+++ Listing

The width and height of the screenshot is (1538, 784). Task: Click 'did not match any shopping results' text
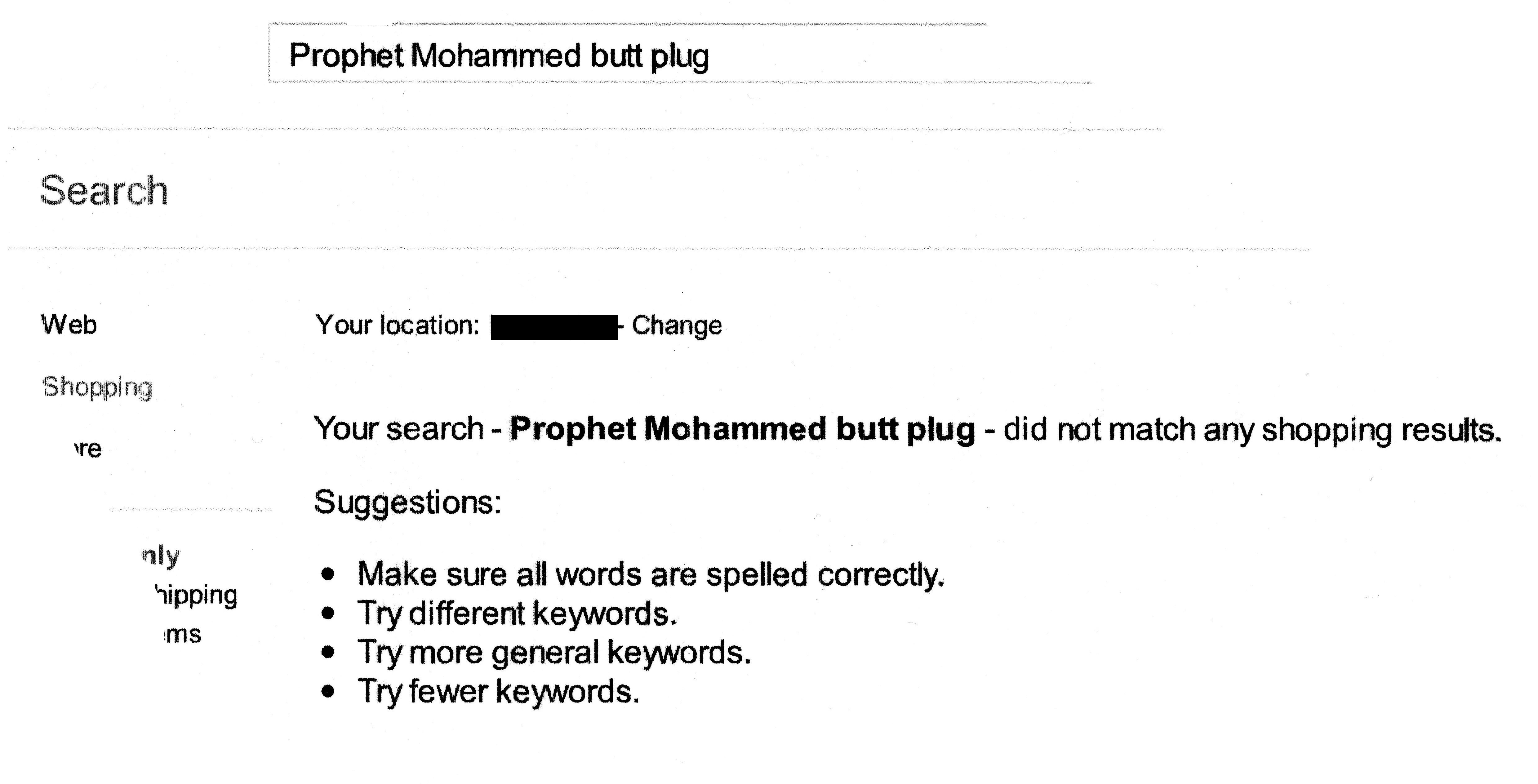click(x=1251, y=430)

++++++
+++ Listing

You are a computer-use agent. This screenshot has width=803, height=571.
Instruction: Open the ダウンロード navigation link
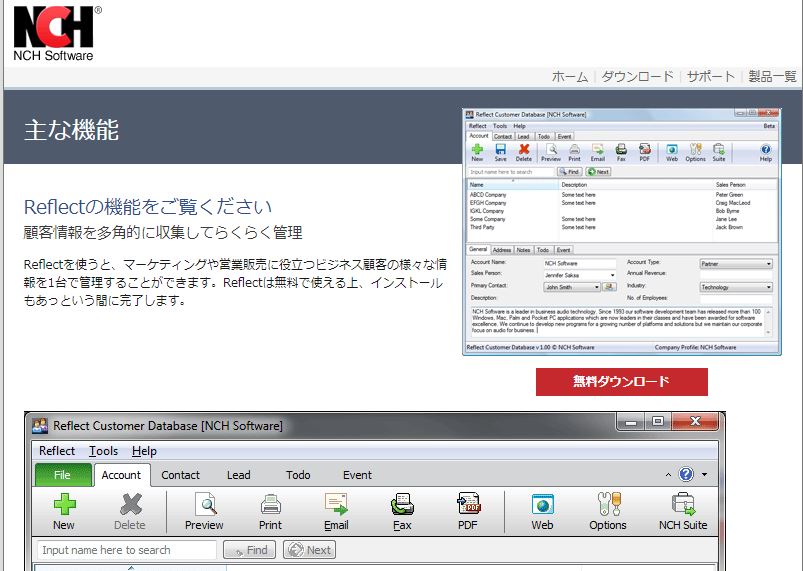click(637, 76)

++++++

▸ **Problem statement**:
Duplicate the records from the line with "You are a computer-use" to the line with "click(637, 76)", and leave the pictures out of your answer.

▸ **Answer for this exercise**:
You are a computer-use agent. This screenshot has width=803, height=571.
Instruction: Open the ダウンロード navigation link
click(637, 76)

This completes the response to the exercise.